INSTRUCTIONS FOR THE TASK:
Scan the material that follows. Copy every line containing the word "title".

DATA TO USE:
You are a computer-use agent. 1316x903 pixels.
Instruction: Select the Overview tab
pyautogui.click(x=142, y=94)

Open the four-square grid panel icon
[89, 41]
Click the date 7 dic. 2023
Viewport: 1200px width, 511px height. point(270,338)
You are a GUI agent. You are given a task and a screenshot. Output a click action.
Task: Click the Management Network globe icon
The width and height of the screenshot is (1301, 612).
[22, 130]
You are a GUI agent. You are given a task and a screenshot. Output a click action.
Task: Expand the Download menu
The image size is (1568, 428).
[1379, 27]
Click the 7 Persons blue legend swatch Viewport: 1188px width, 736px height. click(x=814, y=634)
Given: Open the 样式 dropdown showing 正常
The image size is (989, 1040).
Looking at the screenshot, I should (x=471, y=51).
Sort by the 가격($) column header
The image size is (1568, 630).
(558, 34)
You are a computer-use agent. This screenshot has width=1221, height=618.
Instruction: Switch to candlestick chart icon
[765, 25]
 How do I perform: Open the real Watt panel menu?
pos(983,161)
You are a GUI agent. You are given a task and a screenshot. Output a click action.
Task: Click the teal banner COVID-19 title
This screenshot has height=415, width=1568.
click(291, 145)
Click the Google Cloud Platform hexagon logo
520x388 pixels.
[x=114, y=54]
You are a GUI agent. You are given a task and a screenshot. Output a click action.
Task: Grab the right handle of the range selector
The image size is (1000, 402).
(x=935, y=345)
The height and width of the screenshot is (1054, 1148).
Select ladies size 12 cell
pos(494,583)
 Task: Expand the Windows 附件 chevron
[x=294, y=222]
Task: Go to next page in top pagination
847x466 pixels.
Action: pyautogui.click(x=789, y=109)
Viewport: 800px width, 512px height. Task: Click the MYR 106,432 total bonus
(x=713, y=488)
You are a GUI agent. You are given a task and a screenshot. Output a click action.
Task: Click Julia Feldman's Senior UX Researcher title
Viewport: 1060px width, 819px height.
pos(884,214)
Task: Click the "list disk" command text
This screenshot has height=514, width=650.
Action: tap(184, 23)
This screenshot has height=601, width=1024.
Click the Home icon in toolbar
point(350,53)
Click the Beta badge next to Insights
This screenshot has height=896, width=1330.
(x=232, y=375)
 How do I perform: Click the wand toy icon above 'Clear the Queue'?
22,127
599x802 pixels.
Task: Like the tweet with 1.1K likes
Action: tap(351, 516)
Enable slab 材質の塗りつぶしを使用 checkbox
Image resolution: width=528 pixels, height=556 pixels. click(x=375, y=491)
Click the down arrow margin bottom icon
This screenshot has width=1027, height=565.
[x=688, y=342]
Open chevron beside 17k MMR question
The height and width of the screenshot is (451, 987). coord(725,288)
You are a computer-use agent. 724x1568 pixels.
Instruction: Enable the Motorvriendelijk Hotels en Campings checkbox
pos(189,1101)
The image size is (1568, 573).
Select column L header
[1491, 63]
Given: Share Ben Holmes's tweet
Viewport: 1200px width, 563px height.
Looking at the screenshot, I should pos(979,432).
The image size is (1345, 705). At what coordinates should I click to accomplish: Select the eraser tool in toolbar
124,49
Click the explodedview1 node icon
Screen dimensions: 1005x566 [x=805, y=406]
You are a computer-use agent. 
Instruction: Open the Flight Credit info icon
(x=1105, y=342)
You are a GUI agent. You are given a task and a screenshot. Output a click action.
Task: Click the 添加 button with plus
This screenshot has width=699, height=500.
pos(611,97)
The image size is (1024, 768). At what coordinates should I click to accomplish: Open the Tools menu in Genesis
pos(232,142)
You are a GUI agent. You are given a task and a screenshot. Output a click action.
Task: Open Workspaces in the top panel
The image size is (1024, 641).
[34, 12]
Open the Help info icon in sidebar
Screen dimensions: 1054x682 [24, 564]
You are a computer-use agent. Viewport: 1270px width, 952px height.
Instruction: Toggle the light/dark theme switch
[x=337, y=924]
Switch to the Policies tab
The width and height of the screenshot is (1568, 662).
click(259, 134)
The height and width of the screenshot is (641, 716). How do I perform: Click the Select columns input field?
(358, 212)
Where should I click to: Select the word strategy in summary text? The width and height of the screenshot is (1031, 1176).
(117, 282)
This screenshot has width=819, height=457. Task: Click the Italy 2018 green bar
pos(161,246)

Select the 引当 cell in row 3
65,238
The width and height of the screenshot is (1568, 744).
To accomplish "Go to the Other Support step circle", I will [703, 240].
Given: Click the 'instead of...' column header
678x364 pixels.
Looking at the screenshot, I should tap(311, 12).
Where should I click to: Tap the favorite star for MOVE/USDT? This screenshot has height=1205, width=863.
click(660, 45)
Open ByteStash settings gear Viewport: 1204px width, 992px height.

TASK RESULT:
Task: Click the teal banner COVID-19 title
Task: Click Julia Feldman's Senior UX Researcher title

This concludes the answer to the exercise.